(Stored data)

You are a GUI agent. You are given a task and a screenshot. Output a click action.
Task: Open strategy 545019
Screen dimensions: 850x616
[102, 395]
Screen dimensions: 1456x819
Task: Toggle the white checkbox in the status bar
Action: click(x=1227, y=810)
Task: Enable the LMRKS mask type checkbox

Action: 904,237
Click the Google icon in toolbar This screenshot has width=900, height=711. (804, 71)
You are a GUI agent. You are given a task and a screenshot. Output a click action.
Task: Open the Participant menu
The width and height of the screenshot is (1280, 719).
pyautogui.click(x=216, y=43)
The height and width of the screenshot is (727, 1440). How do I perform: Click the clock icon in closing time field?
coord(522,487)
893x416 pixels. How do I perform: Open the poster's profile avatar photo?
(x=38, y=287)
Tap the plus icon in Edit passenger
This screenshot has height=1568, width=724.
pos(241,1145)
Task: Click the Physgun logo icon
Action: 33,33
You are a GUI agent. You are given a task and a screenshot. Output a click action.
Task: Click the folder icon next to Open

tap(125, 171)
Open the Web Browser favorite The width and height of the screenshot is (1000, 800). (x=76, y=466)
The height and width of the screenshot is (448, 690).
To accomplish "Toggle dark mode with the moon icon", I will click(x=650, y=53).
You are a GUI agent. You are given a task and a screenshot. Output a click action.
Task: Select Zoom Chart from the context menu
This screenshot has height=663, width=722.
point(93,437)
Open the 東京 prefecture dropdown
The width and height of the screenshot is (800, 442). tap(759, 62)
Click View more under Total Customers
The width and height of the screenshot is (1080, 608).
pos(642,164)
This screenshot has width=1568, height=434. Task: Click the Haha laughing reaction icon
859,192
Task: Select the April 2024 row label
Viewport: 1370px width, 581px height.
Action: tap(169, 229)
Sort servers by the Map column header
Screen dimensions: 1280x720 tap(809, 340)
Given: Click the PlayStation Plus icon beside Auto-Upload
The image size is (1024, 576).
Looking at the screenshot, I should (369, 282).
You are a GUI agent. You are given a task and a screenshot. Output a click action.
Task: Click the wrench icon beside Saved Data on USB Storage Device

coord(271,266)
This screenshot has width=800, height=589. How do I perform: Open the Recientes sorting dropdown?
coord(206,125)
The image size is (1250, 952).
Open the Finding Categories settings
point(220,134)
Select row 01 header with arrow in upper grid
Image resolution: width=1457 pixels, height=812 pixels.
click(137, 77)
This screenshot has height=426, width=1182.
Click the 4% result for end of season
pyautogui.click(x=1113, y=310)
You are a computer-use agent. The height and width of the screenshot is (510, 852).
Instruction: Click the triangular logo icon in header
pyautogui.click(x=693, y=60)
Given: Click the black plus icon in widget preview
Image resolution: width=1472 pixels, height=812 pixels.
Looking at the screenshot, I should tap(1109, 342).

**TASK REQUIREMENTS:**
Scan the lines above for the word "menu". Return each one that has it.

**ANSWER SPACE:**
Task: Open the Participant menu
Task: Select Zoom Chart from the context menu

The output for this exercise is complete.